Categories: Social Media News

Baseball’s new robo-umpire to the rescue

Liam Kerr is cofounder of Welcome, a center-left group focused on winning congressional districts that voted for President Trump.

This spring, the resurgence of a storied American institution just might offer an antidote to tech doomerism. Baseball is back.

The pitch clock, instituted in 2023, shortened game lengths without cutting any of the excitement. And this season’s introduction of the robo-umpire, which is not really a robot but a system of specialized cameras set up to review challenges to umpire calls, made it the first sport to make instant replay a thrill rather than a commercial-inducing slog.

The modern renaissance of the nation’s pastime is clear in the data: The average duration of baseball’s notoriously long games has dropped by more than 30 minutes.
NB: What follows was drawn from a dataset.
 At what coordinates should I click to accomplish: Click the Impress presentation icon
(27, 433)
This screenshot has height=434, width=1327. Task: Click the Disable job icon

Attendance is up three years in a row. And the last World Series game drew the largest audience in three decades.

But it was even more obvious in the stands at Worcester’s Polar Park on Opening Day of the Triple-A season, when a Red Sox minor leaguer tapped his helmet to instigate a challenge to the called strike. The crowd rose to its feet in anticipation. In 15 seconds, we got a clear call from the robo-umpire and the chance to exult in the correction of the human umpire’s mistake. It was downright exhilarating.

That feeling was everywhere in the season’s first games in the major leagues, too. In the ninth inning in Cincinnati, Red Sox left fielder Roman Anthony challenged the third strike on a full count. Seconds later, the call was overturned by the robo-umpire. The strikeout became a walk, then a run — and a major story of the first Sox win of the season.

The pitch clock and robo-umpire, known officially as the Automated Ball-Strike System (ABS), are not the only reasons baseball has successfully reset its relationship with the public after a tumultuous two decades. The league has gone global with stars from Japan and Latin America, and new rivalries have emerged from the international World Baseball Classic tournament that Major League Baseball launched in 2006.

But it is the adoption of the pitch clock and ABS that demonstrates a sustainable path to reigniting public enthusiasm for the game and holds lessons for how other institutions can evolve.

First, enforce the rules: For a century, Major League Baseball had a rule on the books saying pitchers must throw within 12 seconds. Umpires simply chose not to enforce it, and the gentleman’s agreement was abused until the average game length stretched to 3 hours and 11 minutes in 2021. No one particularly liked watching batters step out of the box to adjust gloves and pitchers step off the mound for a leisurely stroll. Changing the status quo took a literal, glowing clock. And consequences.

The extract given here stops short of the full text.